> BRIEF: Render the lines of the rows below as a Markdown table with the columns Nr and Line. Start with the line containing "Click the Apparel employee count 668,333", continue through the end of the rows, omit blank lines, and leave the pictures out.
╭─ GIVEN RECORDS
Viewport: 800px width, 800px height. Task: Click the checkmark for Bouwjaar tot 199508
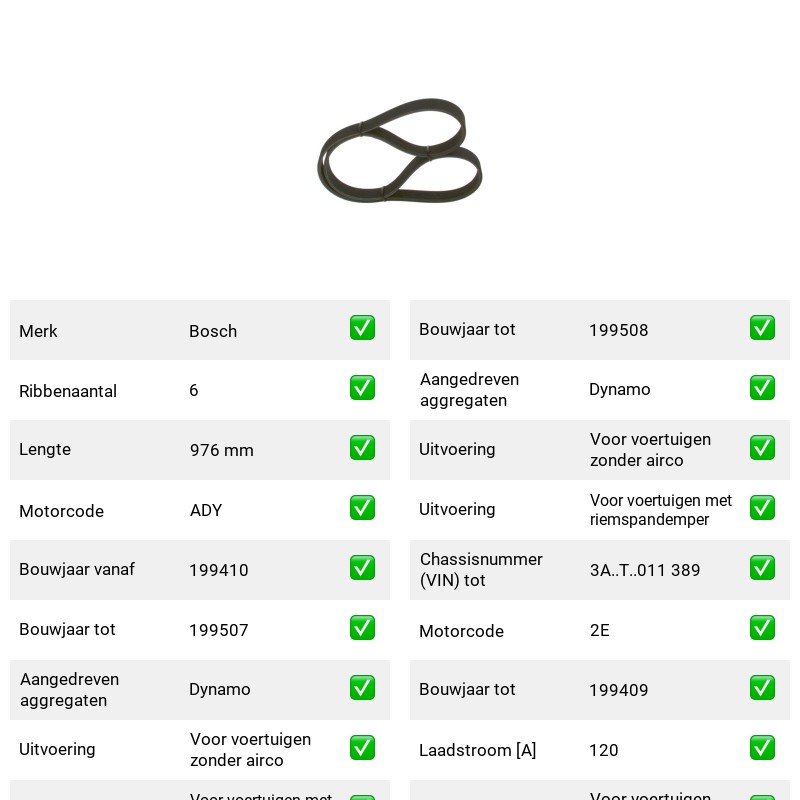click(762, 328)
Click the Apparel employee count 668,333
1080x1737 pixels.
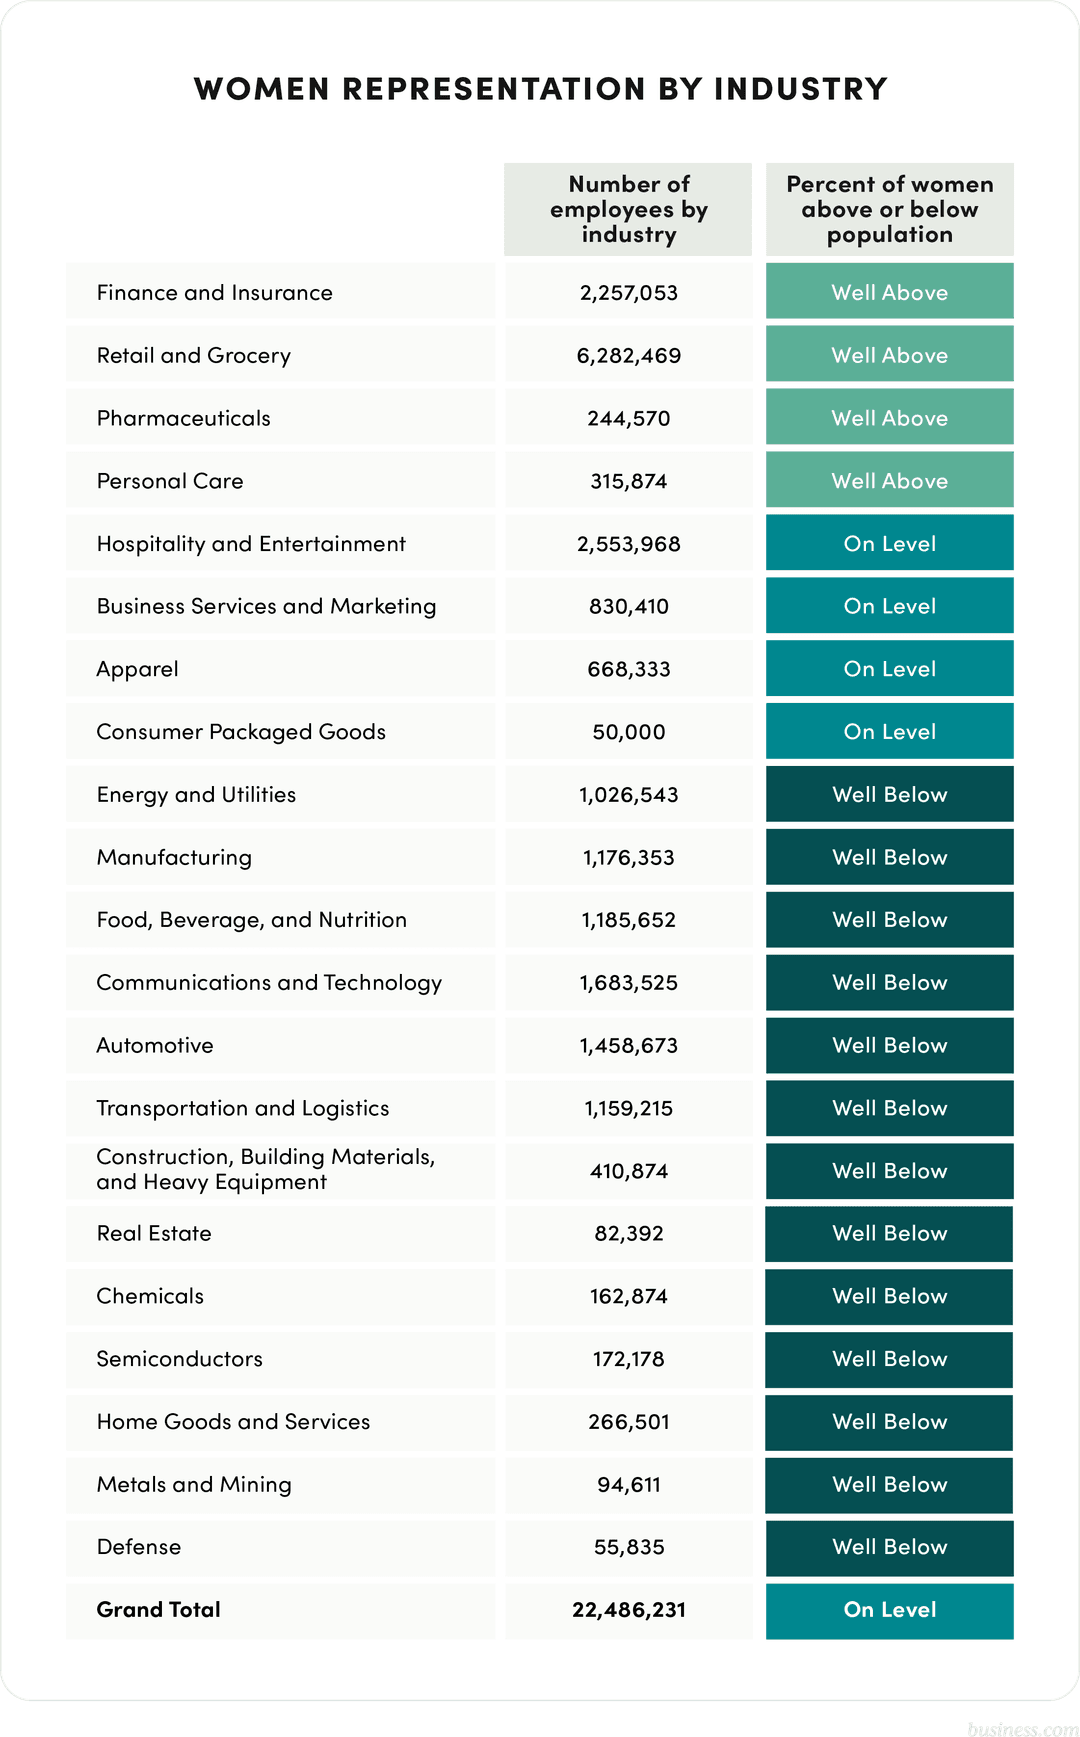tap(628, 669)
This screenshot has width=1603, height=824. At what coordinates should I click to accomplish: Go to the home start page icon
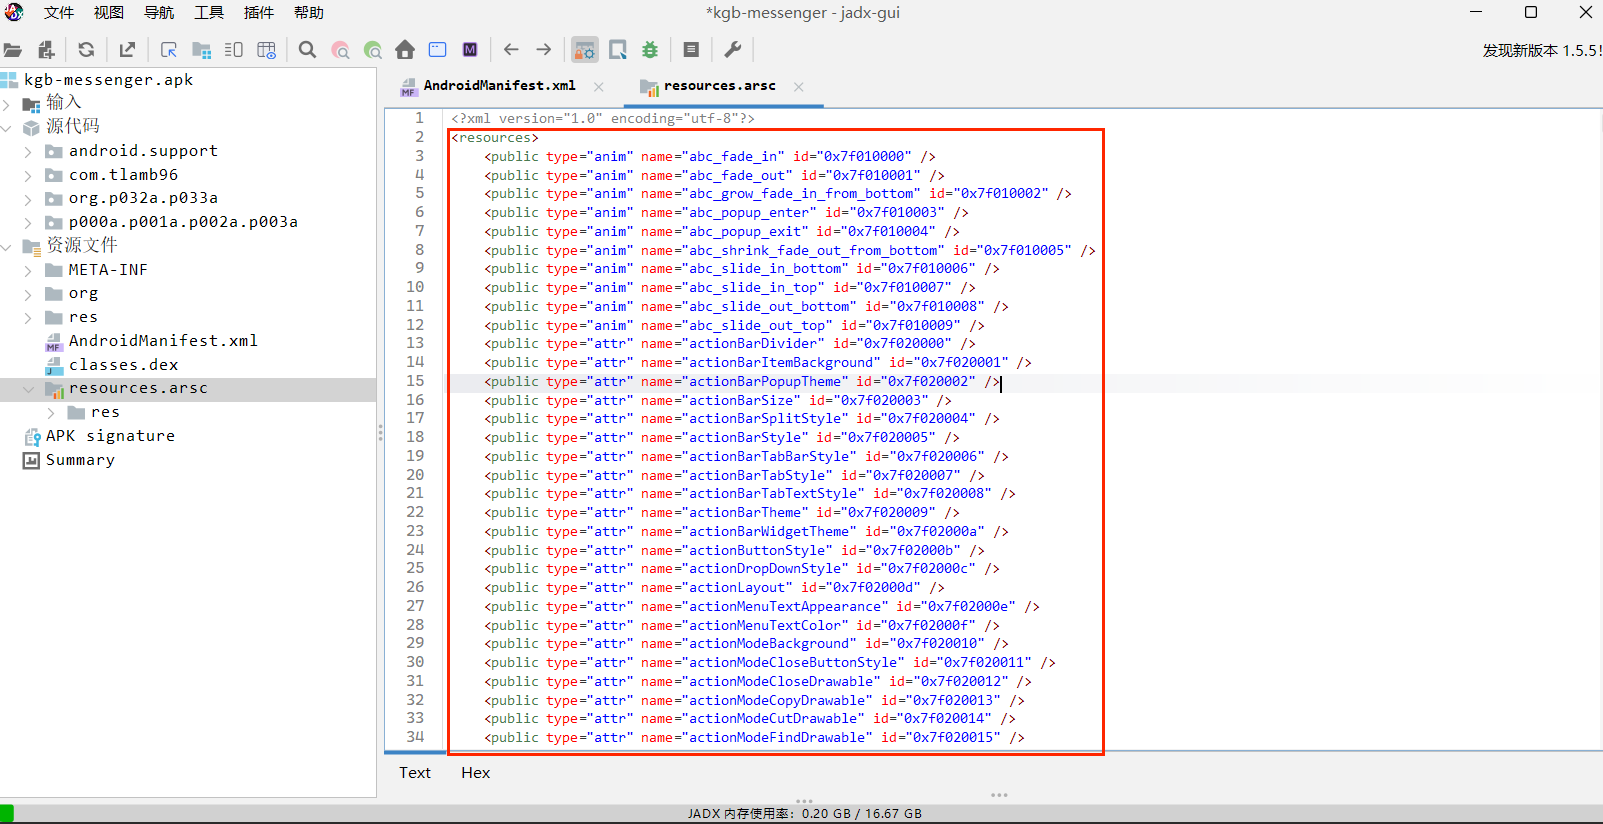405,50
╰─
> THE RESULT:
| Nr | Line |
|---|---|
| 1 | Click the Apparel employee count 668,333 |
| 2 | 1080x1737 pixels. |
| 3 | tap(628, 669) |
| 4 | This screenshot has width=1603, height=824. At what coordinates should I click to accomplish: Go to the home start page icon |
| 5 | 405,50 |